▶ **Directions**: Carry on the Clippers vs. Mavs game thread below, starting after its final line.

▶ **Text block**:
%%

# GT: Game 77 - Clippers vs. Mavs 4/10



## Weasel (Oct 18, 2003)

<center>







vs.









Mon Apr 10
7:30 pm
TV: NBALP, FSN2
</center>


----------



## DaFranchise (Jun 29, 2005)

Do we really want to win this game?


----------



## Weasel (Oct 18, 2003)

Again no Maggette.


----------



## DaFranchise (Jun 29, 2005)

Weasel said:


> Again no Maggette.


It may be no Maggette for a long time. Dunleavy said that Mags cant even get of bed. Not a good sign.


----------



## leidout (Jul 13, 2005)

DaFranchise said:


> It may be no Maggette for a long time. Dunleavy said that Mags cant even get of bed. Not a good sign.


What happened to him? he just suddenly developed back spasms or something? i don't recall him having any back injuries before.


----------



## Weasel (Oct 18, 2003)

Livingston, Mobley, Ross, Brand, Kaman vs. Terry, Stackhouse, Howard, Dirk, Diop.

Cassell is sick, he won't start not mentioned though whether he will play or not.


----------



## Weasel (Oct 18, 2003)

Diop wins the tap.

Dirk scores over Kaman, why was Kaman on him?

Kaman misses but Brand tips it in.

Stack hits a jumper.

Brand misses but it goes out on Diop.


----------



## Weasel (Oct 18, 2003)

Kaman hits a nice jumper.

Mobley vs. Stack for the jump and Mobley wins.

Mobley hits a jumper.

Offensive foul on Howard as he pushed off.


----------



## Weasel (Oct 18, 2003)

Mobley misses in and out.

Howard misses a layup.

Diop blocks Brand.

Someone misses on Dallas.

Terry fouls Livingston, non-shooting.


----------



## Weasel (Oct 18, 2003)

Livingston with a nice move and jumper.

Terry misses a 3 but Howard gets it and scores.

Brand to Kaman for the layup.

%%

▶ **Data listing**:

%%

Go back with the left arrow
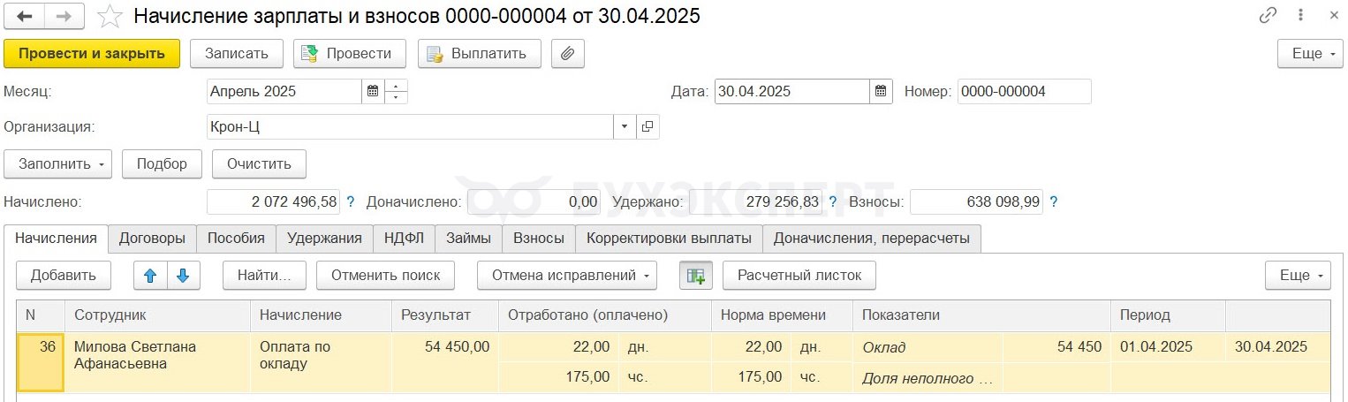25,16
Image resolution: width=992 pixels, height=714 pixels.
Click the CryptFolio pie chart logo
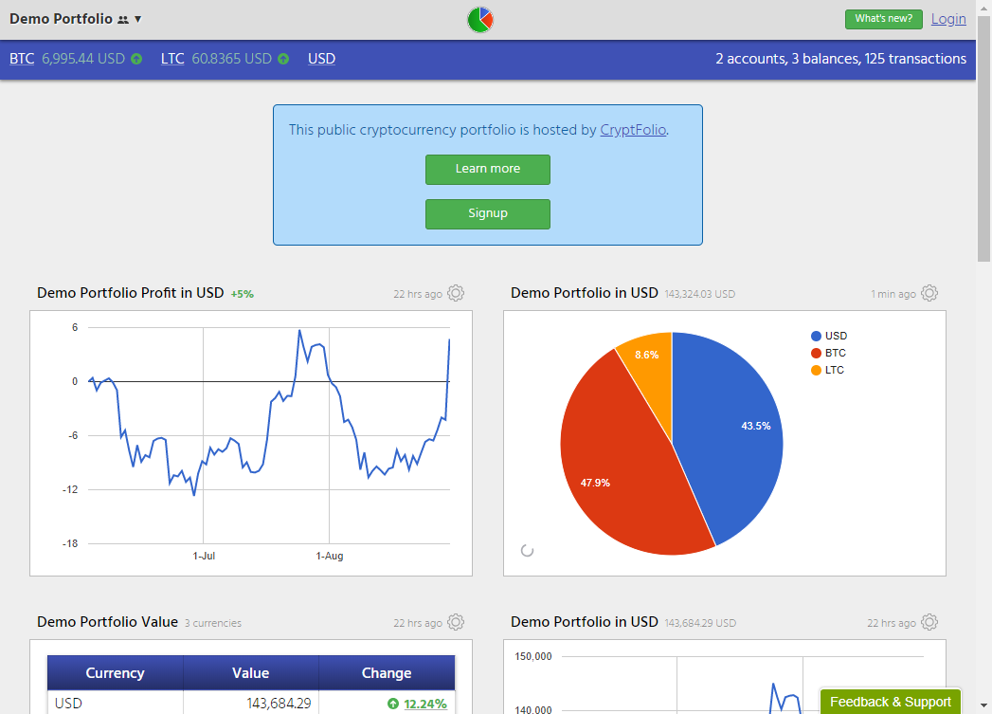pyautogui.click(x=480, y=19)
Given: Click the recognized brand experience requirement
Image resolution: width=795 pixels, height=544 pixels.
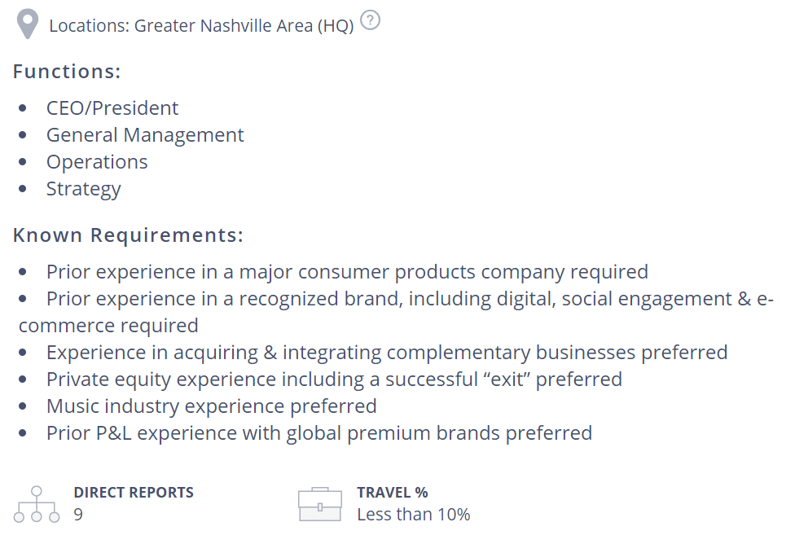Looking at the screenshot, I should (396, 312).
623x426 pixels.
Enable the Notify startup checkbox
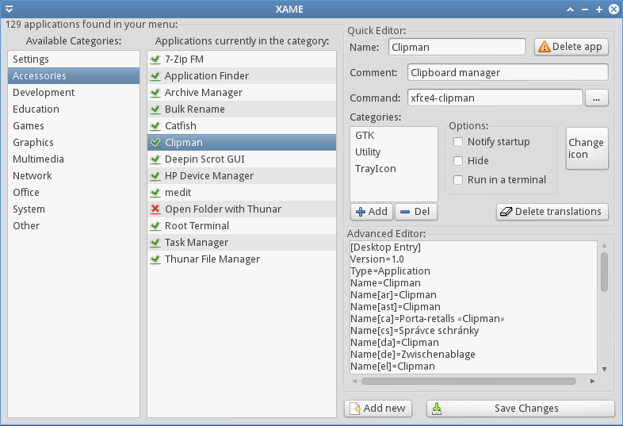coord(458,142)
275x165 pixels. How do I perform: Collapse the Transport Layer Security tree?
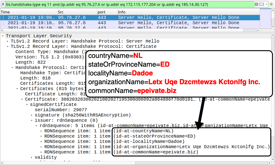pyautogui.click(x=3, y=36)
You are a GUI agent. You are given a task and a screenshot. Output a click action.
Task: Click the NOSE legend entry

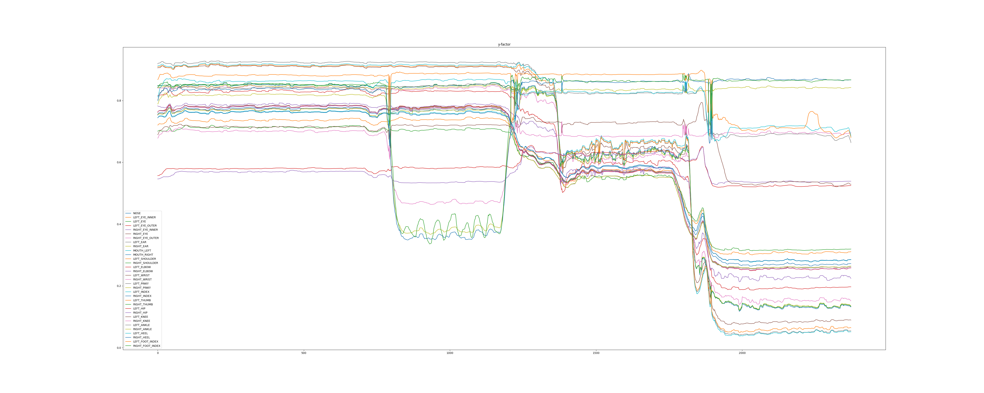pyautogui.click(x=137, y=213)
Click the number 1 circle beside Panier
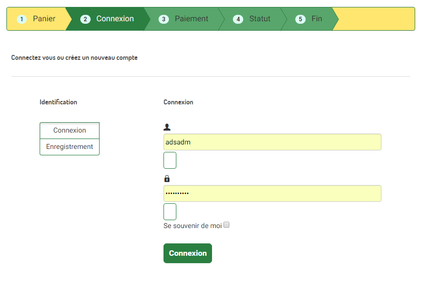This screenshot has height=281, width=432. point(21,19)
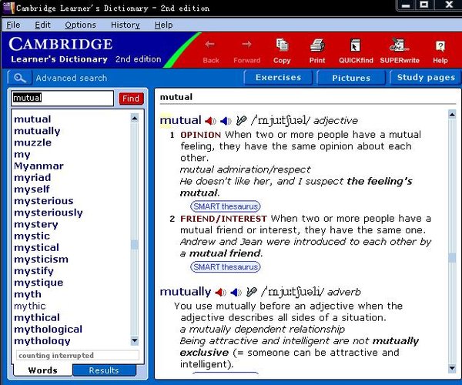
Task: Select mysterious in the word list
Action: point(44,201)
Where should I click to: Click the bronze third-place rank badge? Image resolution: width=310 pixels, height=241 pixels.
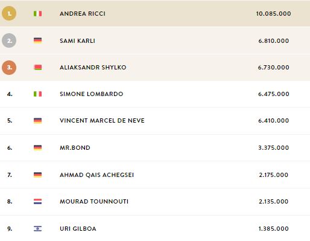click(x=9, y=68)
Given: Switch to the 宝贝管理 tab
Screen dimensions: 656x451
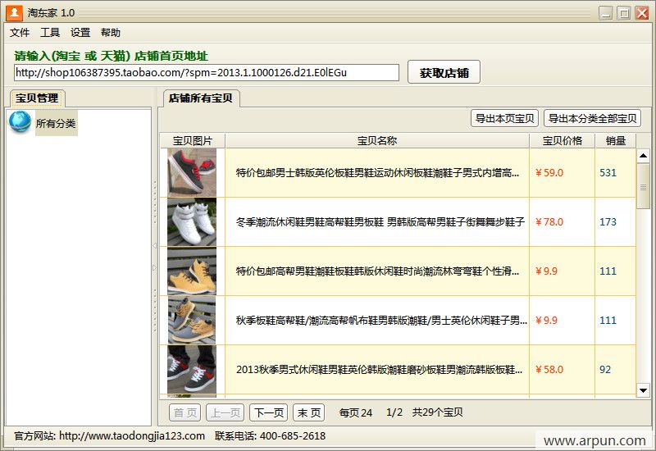Looking at the screenshot, I should pyautogui.click(x=38, y=98).
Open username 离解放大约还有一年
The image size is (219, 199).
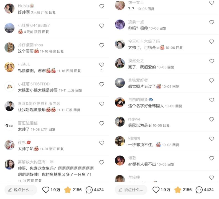click(x=36, y=162)
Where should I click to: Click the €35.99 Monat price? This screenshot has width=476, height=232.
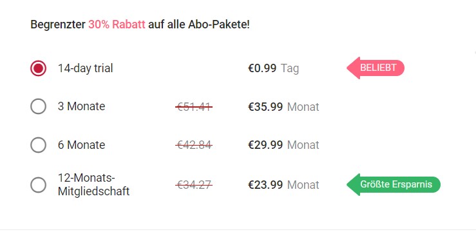tap(283, 106)
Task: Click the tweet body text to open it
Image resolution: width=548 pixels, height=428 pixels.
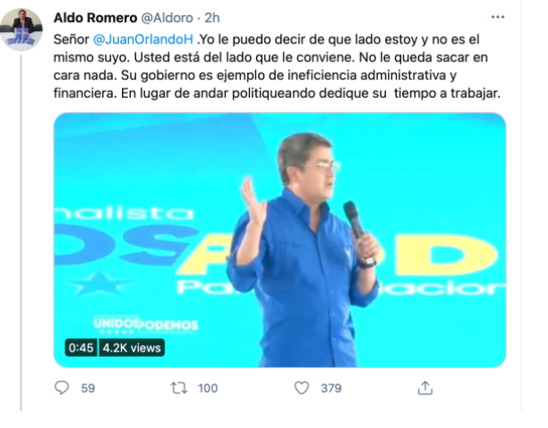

%%

▶ **Final answer**:
Howard drives and gets fouled on the shot.

Howard makes both FT's.


----------



## Weasel (Oct 18, 2003)

Brand makes a tough shot.

Dirk hits a shot over Kaman, again why is Kaman on him?

Kaman answers back and says why is Dirk guarding me 

Timeout taken by the Mavs, Clippers up 14-10.


----------



## Weasel (Oct 18, 2003)

Livingston blocks Terry on a 3.

Livingston hits a Cassell like jumper.

Dirk misses a jumper.

Ross misses but Kaman gets it.

Ross got hit in the face, timeout taken.


----------



## ElMarroAfamado (Nov 1, 2005)

if Corey is out, i think the Clippers are gonna have to pick someone up , is their like a deadline

or something ????? cuz damn....

teams are too good....


like Dallas, they have sooo many weapons and scorers, to our 2, Elton and Cuttino ..right now

maaaybe Chris....Livingston their for his passing, Q , his D, one of them is gonna have to step it

up offensively....


then Sam off the bench...

but the Mavs for instance Stack, Nowitzki, Howard, Daniels, Terry ....etc...



DAMN, i hope we stay in this game, cuz most likely we are gonna play these MAVS in the 1st round

so **** GO CLIPS!


----------



## cadarn (Feb 1, 2006)

Ross getting hit clearly should have been a foul.


----------



## Weasel (Oct 18, 2003)

Ross leaves the court but looks fine, I think he lost a contact.

Mobley banks a nice jumper.

Howard misses a jumper.

Brand misses a jumper in and out.

Brand blocks Dampier and Dampier fouls Mobley on the loose ball.


----------



## Weasel (Oct 18, 2003)

Livingston drives and scores easily.

Howard travels.

Livingston misses but Brand gets it back.

Mobley misses and Kaman gets the loose ball foul.


----------



## Weasel (Oct 18, 2003)

Daniels drives and misses.

Ewing throws it away.

Terry hits a jumper.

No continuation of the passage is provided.